This is my first time posting here and I thought I'd share my progress just after 17 days.
The image on the left was the first day I decided to get back on track with my health and fitness. A year beforehand, I had taken a break due to grad school and honestly, to take a break from the mental and emotional challenges that come with staying fit. Beginning over 10 years ago in high school, I felt an unnecessary yet debilitating pressure to be skinny. Probably because one of my parents called me fat. I developed a horrible habit of constantly putting myself down if I didn't work out or ate something unhealthy. If I did either of those, I felt overweight and self-consious. I didn't know how to work out or eat properly and lost too much weight. It wasn't until about 5 years ago that I decided to eat healthy and work out for my own well being, not to prove my parent wrong or impress others. That's when I began working out with FB and I got into the best shape of my life. Four years after, I took a break.

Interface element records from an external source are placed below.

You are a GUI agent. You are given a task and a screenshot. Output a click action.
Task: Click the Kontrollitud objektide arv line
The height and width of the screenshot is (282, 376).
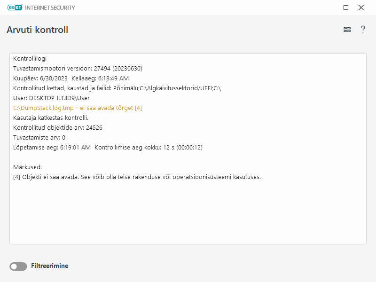coord(58,127)
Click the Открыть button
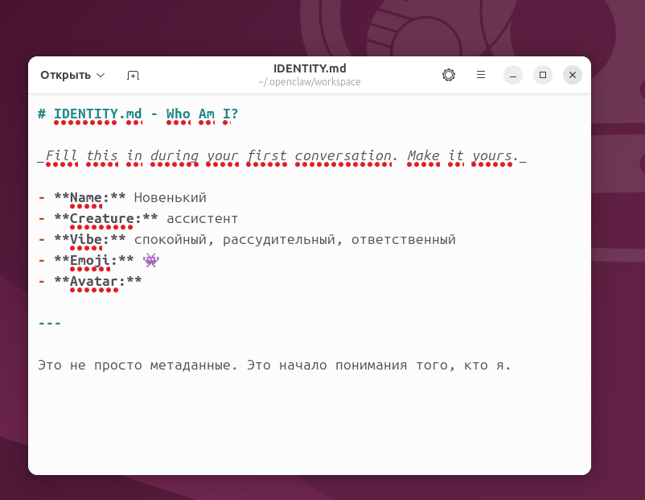 click(x=65, y=75)
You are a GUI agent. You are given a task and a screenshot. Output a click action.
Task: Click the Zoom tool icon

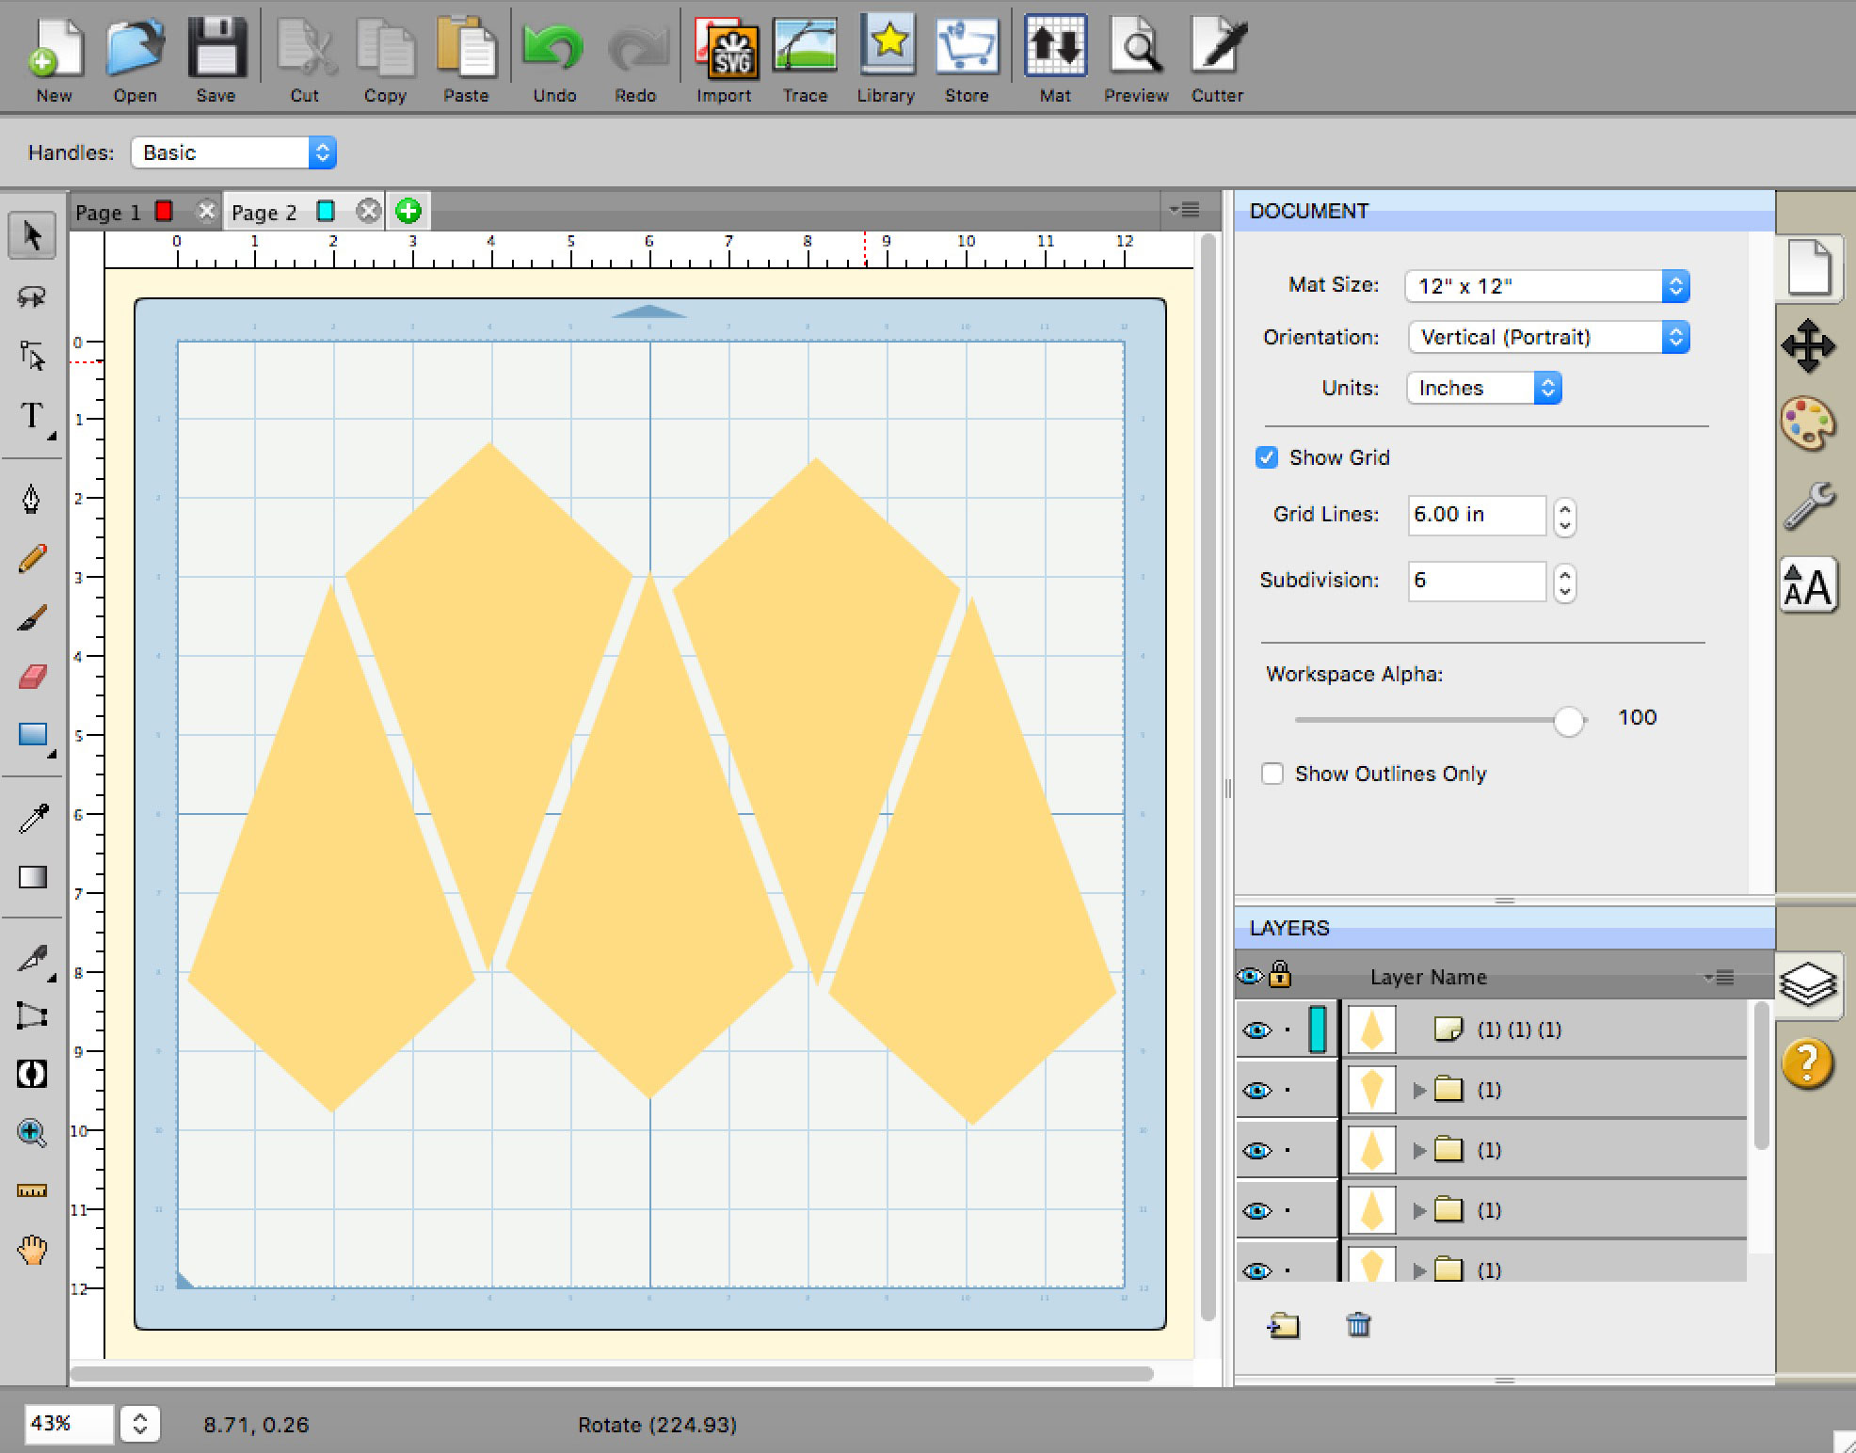tap(32, 1132)
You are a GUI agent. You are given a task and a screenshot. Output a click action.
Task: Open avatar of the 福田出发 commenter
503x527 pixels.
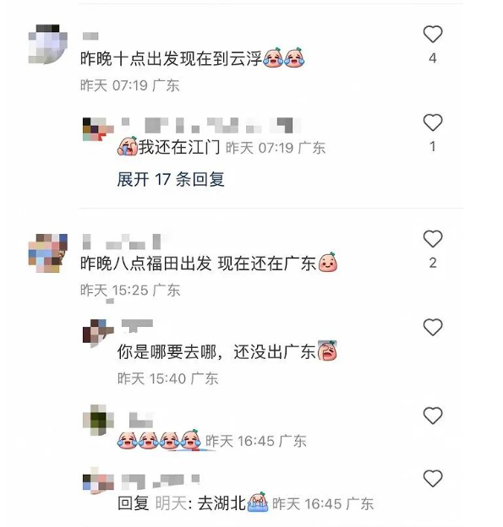48,253
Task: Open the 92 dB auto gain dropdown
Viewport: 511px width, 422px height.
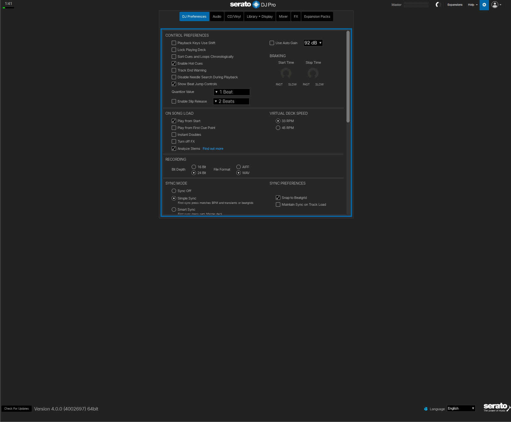Action: point(313,43)

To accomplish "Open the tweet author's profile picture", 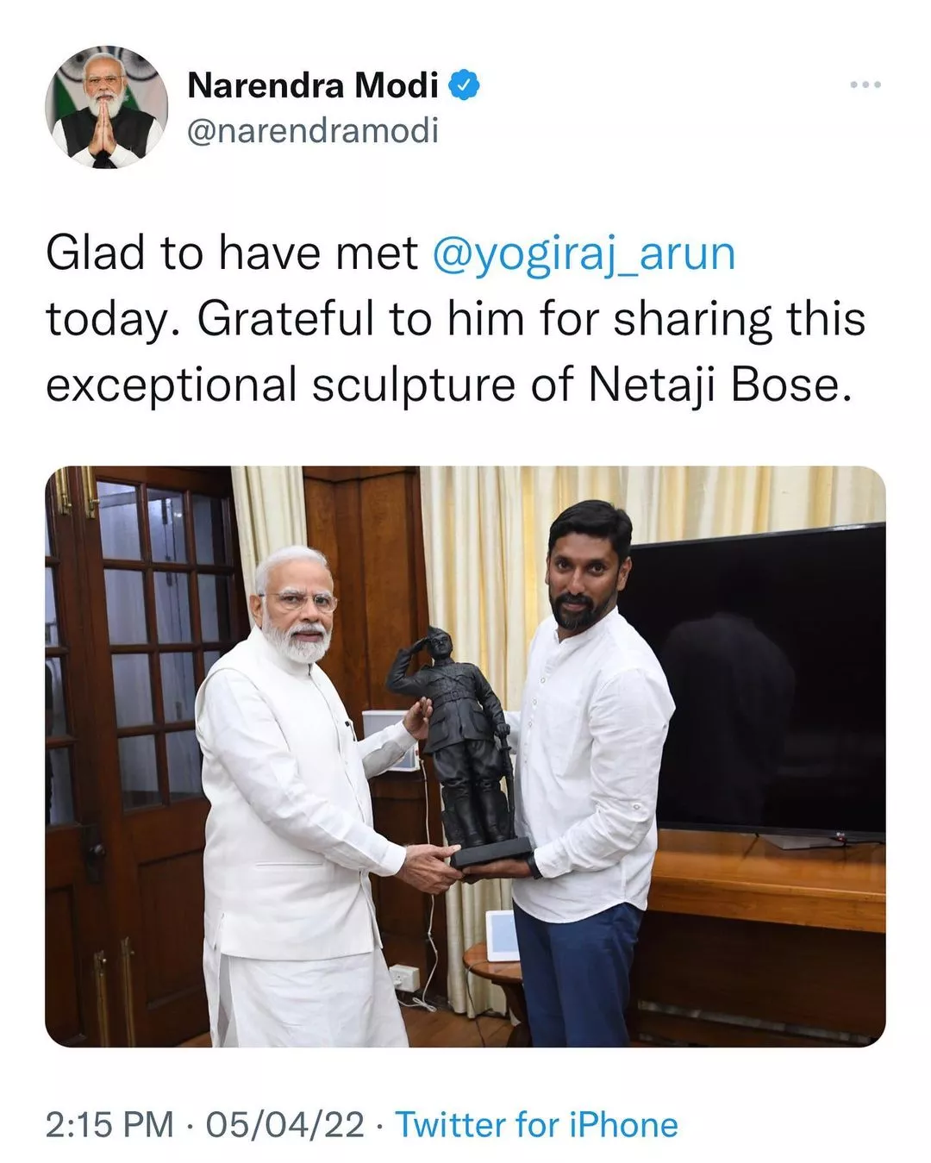I will point(107,107).
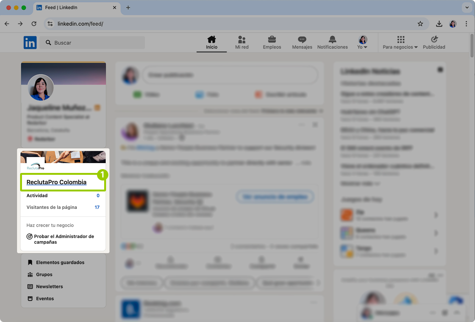Image resolution: width=475 pixels, height=322 pixels.
Task: Open Eventos from the sidebar
Action: 45,299
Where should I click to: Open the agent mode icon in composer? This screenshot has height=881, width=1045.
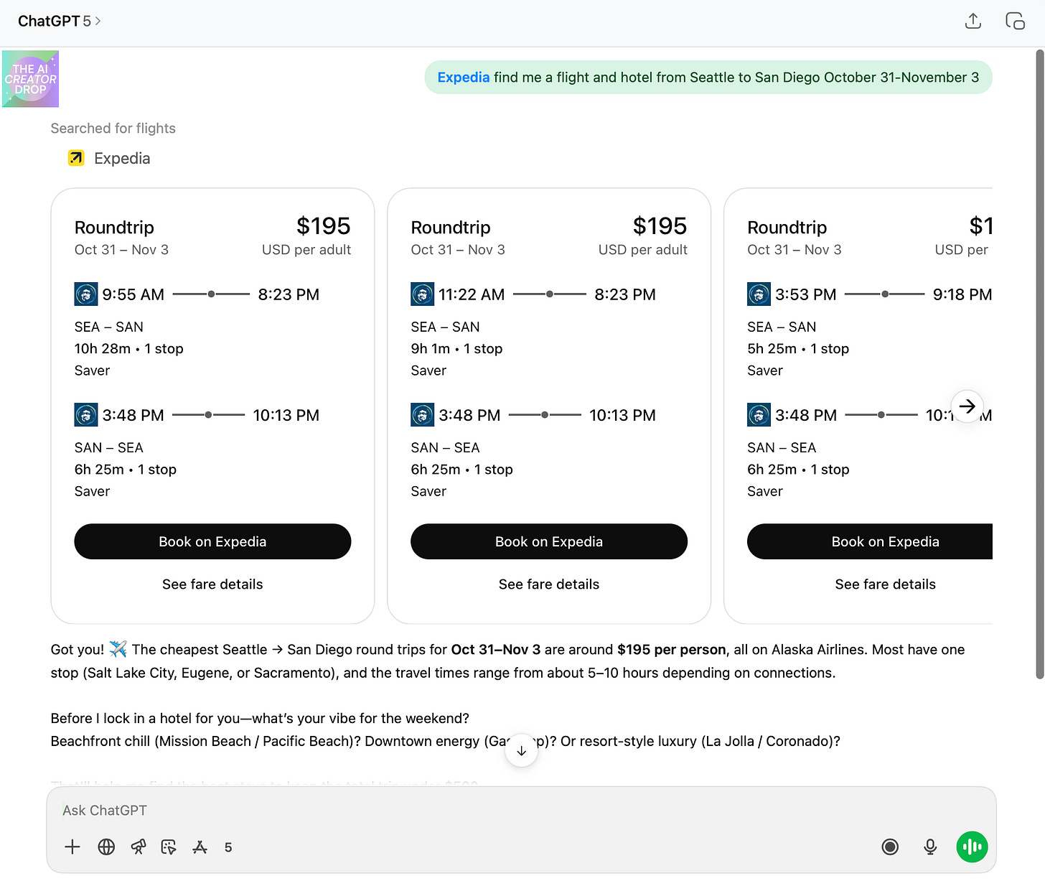tap(169, 847)
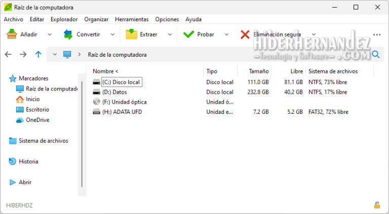Click the Probar green checkmark icon

point(188,34)
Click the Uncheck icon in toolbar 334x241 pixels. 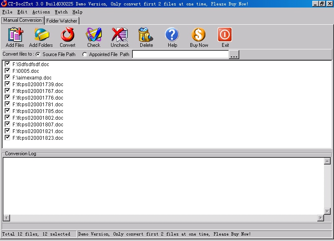tap(120, 35)
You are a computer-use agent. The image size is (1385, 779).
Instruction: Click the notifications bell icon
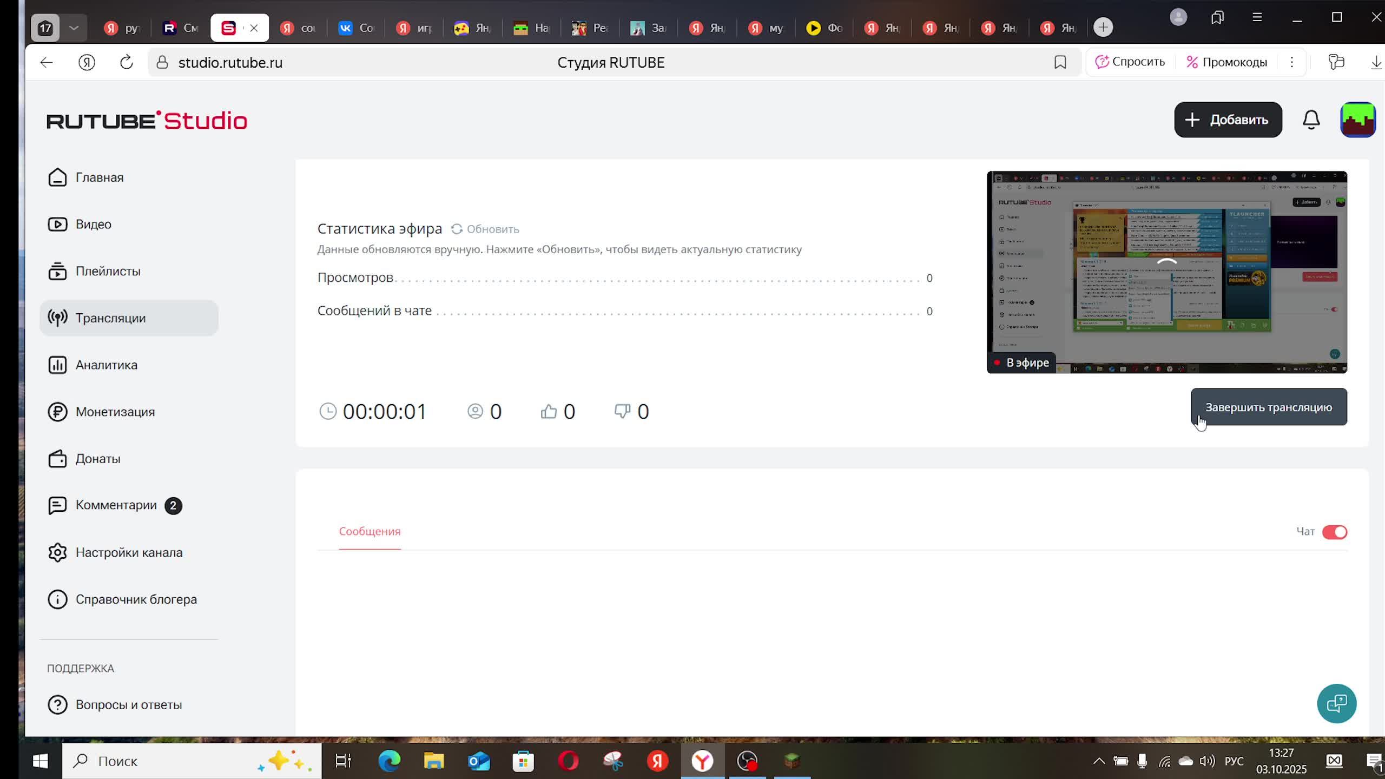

Those thoughts from before came back and I thought a break might do me good. Well, I was right, however, there were some consequences. My IBS got worse, my blood sugar levels got out of wack, and I lacked energy. Mentally, though, I felt better. However, that wasn't enough if I felt like crap all of the time.
17 days ago I decided to get back on track. I am eating healthier and I work out when I feel like it, which is 3-5 times a week. I'm not currently following a program, but I follow my own schedule of doing HIIT two times a week and alternating upper and lower body. I want to point out one thing though. Working out when I feel like it might sound ineffective, however, it has helped me tremendously with my mental and emotional challenges. Before I would force myself to work out otherwise I felt like a failure. Today, I want to work out and if I feel like I'm forcing myself, surprisingly, I don't have the energy to work out. So I don't. The biggest challenge was that whether or not I work out, I needed to accept my body and during that year off, I was able to.
Yes, today, I still have the tendency to want to tell myself that you need to work out cause you ate pizza yesterday and all of your improvement went out the window. Those thoughts may always be there, but I am now able to tell when those thoughts come from anxiety.
Anyway, thank you Fitness Blender for changing my life.